What the task requires -> Exact copies of the lines from the one holding "Click the dollar" through the last line of the entries below are to be printed, with pictures omitted.

START Supplied information

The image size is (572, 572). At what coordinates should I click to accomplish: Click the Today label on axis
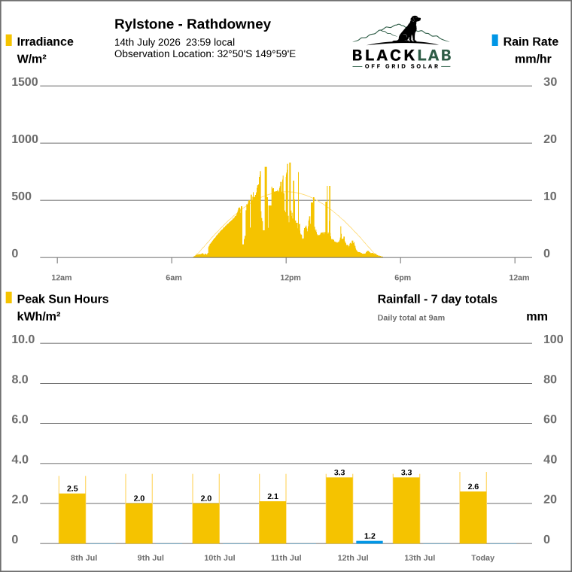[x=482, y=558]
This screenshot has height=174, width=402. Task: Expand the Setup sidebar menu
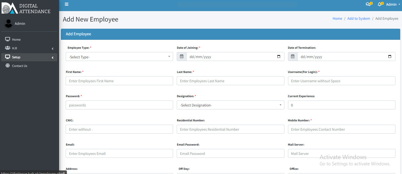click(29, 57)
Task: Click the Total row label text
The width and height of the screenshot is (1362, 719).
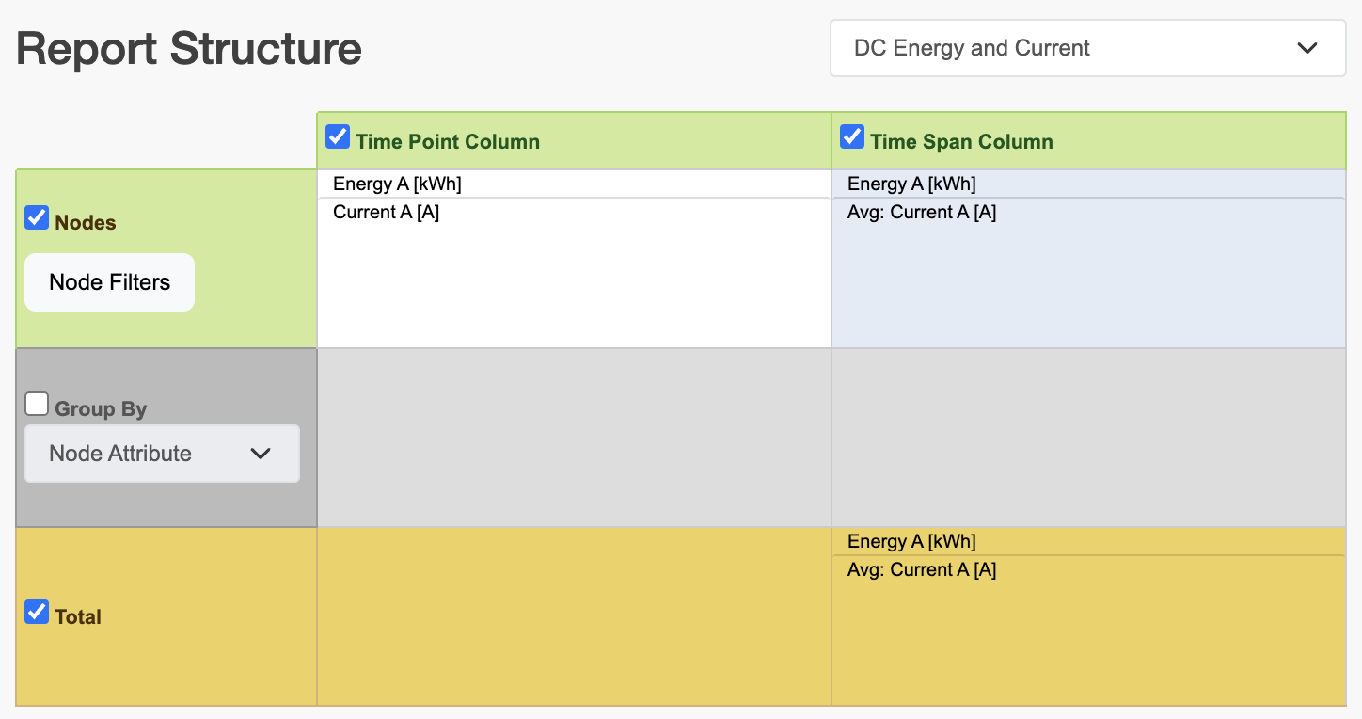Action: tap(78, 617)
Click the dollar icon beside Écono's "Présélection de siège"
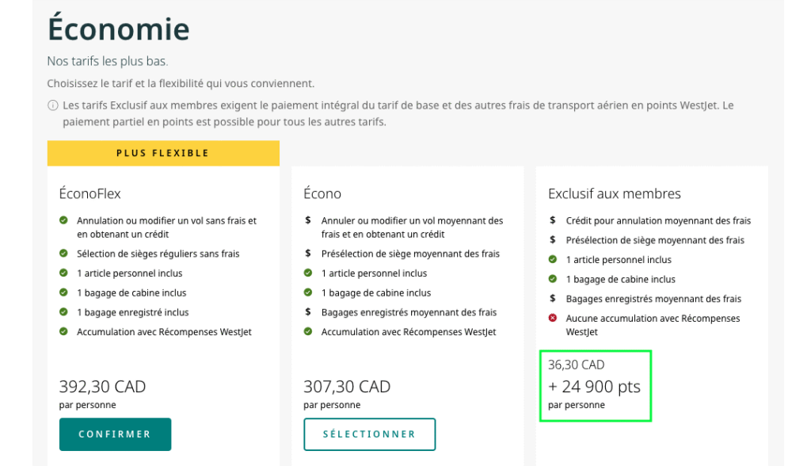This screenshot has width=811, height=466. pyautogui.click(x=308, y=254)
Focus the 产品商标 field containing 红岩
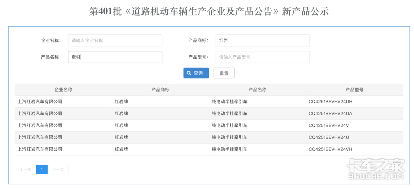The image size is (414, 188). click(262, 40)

END Supplied information

Problem solution ->
Click the dollar icon beside Écono's "Présélection de siège"
This screenshot has width=811, height=466. pyautogui.click(x=308, y=254)
Focus the 产品商标 field containing 红岩
The image size is (414, 188). click(262, 40)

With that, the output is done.